The situation I referenced there is an extreme case where most people would find little fault finding your book through alternate channels.  After all, the publisher has chosen to deny you the opportunity to hand over money for the product.  For the most part, when piracy comes up, this isn’t the case at all.  There are two major camps in the dispute, from what I have experienced.  On the side of the piracy objectors, there tends to be an equating of illegal downloads with lost sales.  On the piracy supporting side, people often speak encouragingly about the free press and word of mouth that open distribution can bring.  Both arguments have merit, as far as they go.

Research into music piracy has often tended to consider each download a lost sale.  I’ve heard of similar arguments in eBooks.  I hope we can all see the flaw in this.  While there will be lost sales, the numbers aren’t precisely directly correlated to the number of illegal downloads.  For many people, the entire motivation for piracy seems to be a limited budget that would have prevented the sale anyway, or a limited amount of initial interest in the title that would have made expenditure less than appealing.

That said, excusing piracy based on “I wasn’t going to buy it anyway, so I’m entitled to it for free” is just ridiculous.  I would like to be generous and say that most people who do grab books without paying for them are probably aware of this. While I don’t, however, believe that the college student who downloaded the equivalent of a small lending library to his Kindle would have paid face value for each of the books he read, no matter how interesting or appreciated they were, it’s fairly safe to say that the two or three top picks of the year at least would have been sales under other circumstances.

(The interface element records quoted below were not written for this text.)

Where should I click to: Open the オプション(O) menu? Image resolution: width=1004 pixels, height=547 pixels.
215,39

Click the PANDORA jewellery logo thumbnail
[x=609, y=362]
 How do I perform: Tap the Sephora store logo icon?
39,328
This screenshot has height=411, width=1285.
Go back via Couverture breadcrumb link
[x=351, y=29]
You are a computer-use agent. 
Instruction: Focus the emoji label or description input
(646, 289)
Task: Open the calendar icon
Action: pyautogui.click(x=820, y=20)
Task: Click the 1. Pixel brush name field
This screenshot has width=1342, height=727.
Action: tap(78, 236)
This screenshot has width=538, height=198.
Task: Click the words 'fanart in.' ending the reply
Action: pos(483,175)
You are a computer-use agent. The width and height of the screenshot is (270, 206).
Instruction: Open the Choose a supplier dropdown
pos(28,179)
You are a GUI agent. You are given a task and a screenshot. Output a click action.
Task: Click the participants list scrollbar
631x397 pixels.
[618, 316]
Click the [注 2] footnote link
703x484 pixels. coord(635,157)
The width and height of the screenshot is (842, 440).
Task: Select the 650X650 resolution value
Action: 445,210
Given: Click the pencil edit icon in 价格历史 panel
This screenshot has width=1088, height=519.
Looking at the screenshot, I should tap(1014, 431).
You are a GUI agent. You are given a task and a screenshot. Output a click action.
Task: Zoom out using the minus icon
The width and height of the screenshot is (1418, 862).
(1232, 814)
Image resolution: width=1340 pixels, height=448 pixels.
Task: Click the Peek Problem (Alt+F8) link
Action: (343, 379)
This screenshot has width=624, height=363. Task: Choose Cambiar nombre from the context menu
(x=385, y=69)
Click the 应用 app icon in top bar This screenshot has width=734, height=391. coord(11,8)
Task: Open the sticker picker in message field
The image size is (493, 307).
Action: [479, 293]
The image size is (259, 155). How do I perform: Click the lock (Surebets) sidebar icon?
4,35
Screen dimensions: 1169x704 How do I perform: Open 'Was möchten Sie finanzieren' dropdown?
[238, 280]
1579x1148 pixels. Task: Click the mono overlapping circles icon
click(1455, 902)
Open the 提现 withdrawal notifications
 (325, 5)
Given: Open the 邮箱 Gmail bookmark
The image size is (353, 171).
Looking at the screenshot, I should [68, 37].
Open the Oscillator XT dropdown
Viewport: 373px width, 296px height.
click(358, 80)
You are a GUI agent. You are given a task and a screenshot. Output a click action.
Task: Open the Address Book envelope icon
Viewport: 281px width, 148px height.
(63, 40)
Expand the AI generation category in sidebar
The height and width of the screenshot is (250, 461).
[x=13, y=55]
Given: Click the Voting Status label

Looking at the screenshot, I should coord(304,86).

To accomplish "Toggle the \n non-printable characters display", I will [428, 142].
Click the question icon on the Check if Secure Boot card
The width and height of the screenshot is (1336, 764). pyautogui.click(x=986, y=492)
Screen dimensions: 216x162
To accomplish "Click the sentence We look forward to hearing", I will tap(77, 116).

The main complication in dealing with this situation involves striking the proper balance.  No matter how much effort you put into protecting the items you sell, the internet is a big place full of very crafty people, many of whom will go out of their way to break protection on things even when they have no need of what is being protected, just on principal. There’s always the Baen solution, which involves releasing all sorts of eBooks for free from time to time for the Kindle and any other device you might have handy and hoping that the sample encourages purchases.  Most publishers might find that a little too much of a gamble though.

As much as I’d like to come down squarely on one side of this debate, I can’t.  Piracy is a problem if it gets too big, there’s no denying that.  It can sharply reduce the incentive to produce quality work.  But at what point do the measures taken to protect something make it more of a pain for the legitimate buyer than the illegal downloader?  Already we have some pretty ridiculously restricted platforms to deal with, especially when you don’t want to be locked to one seller.  All I can really hope for is that this doesn’t end up escalating and causing the sort of drama the music industry has had over MP3s.